- **JOB**: Give each line of the listing below as a row of a Markdown table with the columns Row and Line. Put the row number under Row and the line under Line, skip blank lines, and leave the pictures out.
-- START ENTRIES SUPPLIED --
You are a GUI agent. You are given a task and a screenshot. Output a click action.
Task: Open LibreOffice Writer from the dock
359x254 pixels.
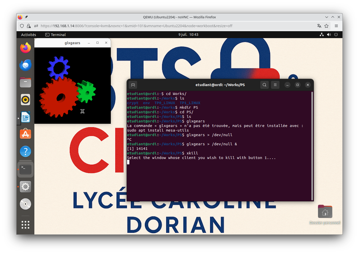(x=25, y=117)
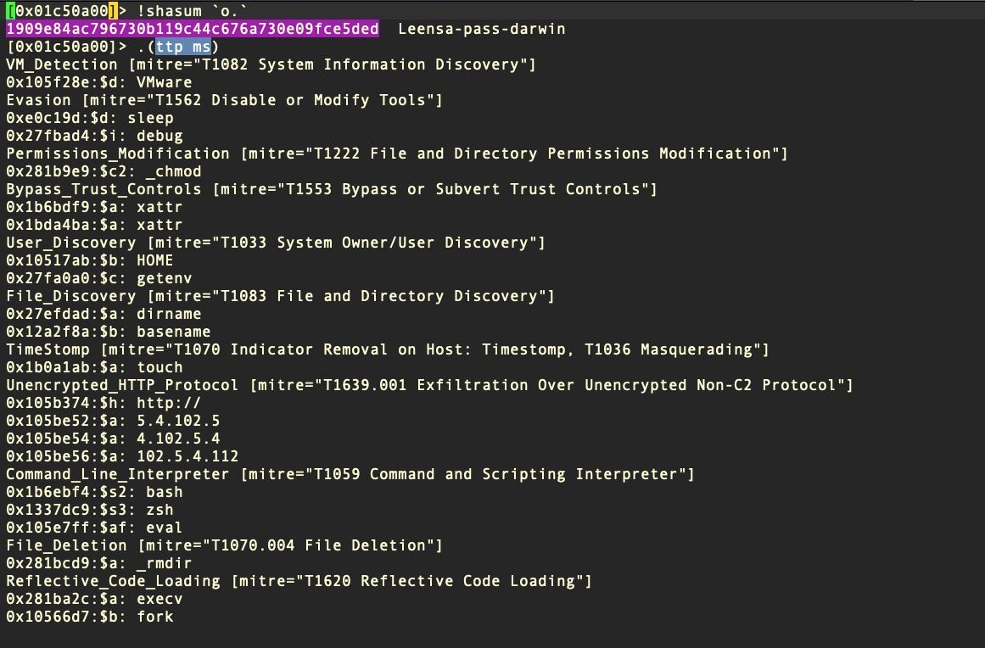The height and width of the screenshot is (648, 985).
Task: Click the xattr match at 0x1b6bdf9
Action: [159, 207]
-- END ENTRIES SUPPLIED --
- **OUTPUT**:
| Row | Line |
|---|---|
| 1 | You are a GUI agent. You are given a task and a screenshot. Output a click action. |
| 2 | Task: Open LibreOffice Writer from the dock |
| 3 | 359x254 pixels. |
| 4 | (x=25, y=117) |
| 5 | The height and width of the screenshot is (648, 985). |
| 6 | Task: Click the xattr match at 0x1b6bdf9 |
| 7 | Action: [159, 207] |